Apply the anti-impingement guide [45] to the condyle (Fig. 7.23(a)), and use the anterior mill assembly [28, 32, 42] to remove anterior bone and create clearance for the front of the bearing in full extension. Take great care to ensure the mill does not damage the tibia or patella. Before starting the mill, engage it on the peg and ensure the spring loaded mechanism moves freely. When milling, push firmly in the direction of the peg axis, taking care not to tilt the mill. Mill until the cutter will not advance further.
Figure 7.23(a)
Leave the anti-impingement guide in place and use the osteophyte chisel [49] to remove any posterior osteophytes (Fig. 7.23(b)). This should be done medially and laterally as well as centrally. Remove the guide and, using the osteophyte chisel, break off any attached osteophytes and sweep them down off the posterior capsule, and remove them. If possible palpate, with a little finger, the proximal part of the condyle to ensure all posterior osteophytes are removed.
Figure 7.23(b)
Insert the tibial template, the twin peg femoral trial component [44 or 50] and a trial bearing [48] of appropriate thickness (as determined when measuring flexion and extension gaps).

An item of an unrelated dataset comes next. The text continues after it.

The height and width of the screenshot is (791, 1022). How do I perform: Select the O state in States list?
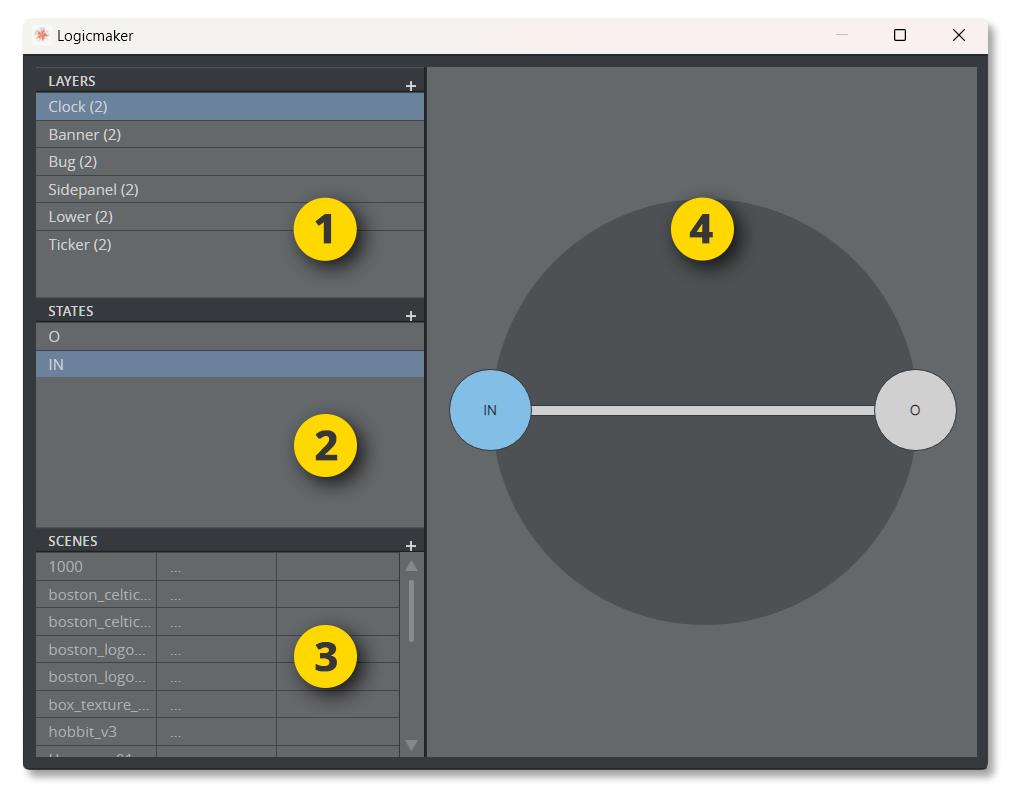click(55, 337)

With these components in place, manipulate the knee through a full range of motion to ensure there is no impingement of bone against the bearing in full extension and full flexion (Figs. 7.24(a) and (b)). If the bearing impinges in flexion, the knee will open up like a book. If this happens, the osteophyte chisel should be used again to ensure all posterior osteophytes are removed.
Figure 7.24(a)
Figure 7.24(b)
Ensure the bearing is not jammed against the vertical wall. If a narrow dissector put between the bearing and the wall is gripped by the bearing, consider redoing the vertical tibial cut 2 mm more laterally.
Remove the trial bearing and femoral trial component using the appropriate extractor [15] and slap hammer [9].
Note: Gap gauges are used to measure the gaps because they do not stretch the ligaments. The meniscal bearings have a 3 mm high posterior lip which, after multiple insertions, may stretch the ligaments.